Passive aggression as a behavioural pattern is sometimes not quickly picked up on; this is simply because some passive aggressive traits can also be manifested by people who aren’t inherently passive aggressive. Some examples of these traits are procrastination, stubbornness and playing the victim. Passive aggression is a combination of these traits and their manifestation in a repetitive, persistent and intentional manner. The Elephant Journal (2015) describes it as a form of anger/hostility, except that the anger is hidden/unassertive. Some passive aggressive people are not even aware they are passive aggressive and in the same vein, one may for years be on the receiving end of passive aggression and not identify it immediately.

What is worse is that the world sees them in a completely different light, as calm, good-natured and charming, because most times their traits are only exhibited towards people who are close to them – a spouse, close friend, employee/employer. The dictionary defines passive aggression as: “Denoting or pertaining to a personality type or behaviour marked by the expression of negative emotions in passive, indirect ways, as through manipulation or non-cooperation”

Andrea Harrn MA MBACP in her article “what is passive aggressive behaviour” suggests that patterns of unassertive and passive behavior may have been learnt in childhood as a coping strategy in response to not having been able to express your thoughts and feelings freely. It may also be linked to issues of self esteem. Passive aggression in a relationship is deemed a form of emotional abuse because it is unhealthy and damaging. It leaves the receiver in a state of constant confusion, hurt and frustration or how else do you relate with someone who rarely means what they say or say what they mean?

In my experience, for years I blamed my passionate/vocal personality for the problems that kept resurfacing with the person I was dealing with but picking up on repetitive patterns and the sheer indifference shown by the person to the impact their actions had, led me to start thinking otherwise. I started reading and looking for answers.

You may go through this list and think to yourself “but normal people show some of these traits” and yes they do but if you identify a pattern and these traits recur in your relationship, it is most likely passive aggression and you need to be aware of it so as to deal with it.

It can also help identify if you are passive aggressive:

Communication – You’ve had an in-depth conversation about an issue and you’ve both reached an “agreement” or so you think. A few weeks maybe months down the line, they tell you they’ve changed their mind. No notice, no discussion, nothing. You later find out they were never onboard with the idea in the first place and do not care the impact it may have on you. A good number of times they will even completely deny what they said.

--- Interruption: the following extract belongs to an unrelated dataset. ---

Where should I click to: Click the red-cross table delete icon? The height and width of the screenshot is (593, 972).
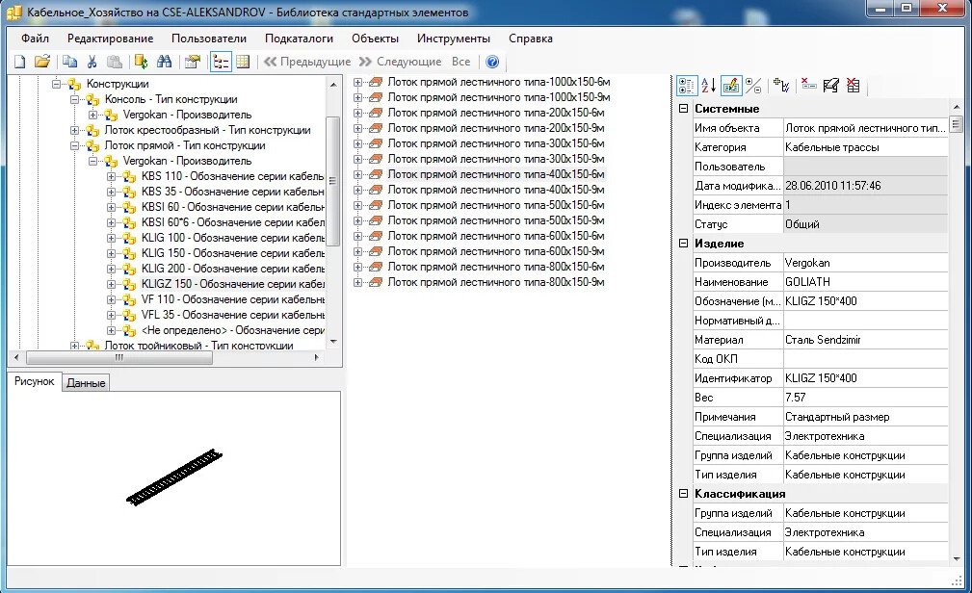pos(854,86)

Procrastination – Theirs is hinged on blatant stubbornness and intentionally not wanting to fulfil a request or responsibility. It may sometimes be the simplest thing such as returning a fork to its place in the cupboard, to which you may get the response “I’m busy” when the person is right in front of you doing nothing.

Lack of Empathy – Finding it difficult to show genuine concern and sympathy.
Unreliability/ Lack of Accountability – You feel you can’t rely on the person because they never say what they mean; their words are just words, you cannot hold them to it. They never want to be tied to any decision and would hardly commit to anything. In this case, trust is therefore difficult.

Misdirection of Emotions – They are not able to take up the grievances they have with certain people either because those people are in authority over them or they want something from them and want to project a certain image to them. They therefore send their frustrations your way and you’re left to deal with the implications.

Playing the Victim – They are unable to acknowledge their own part in any situation and will turn the tables around to become the victim.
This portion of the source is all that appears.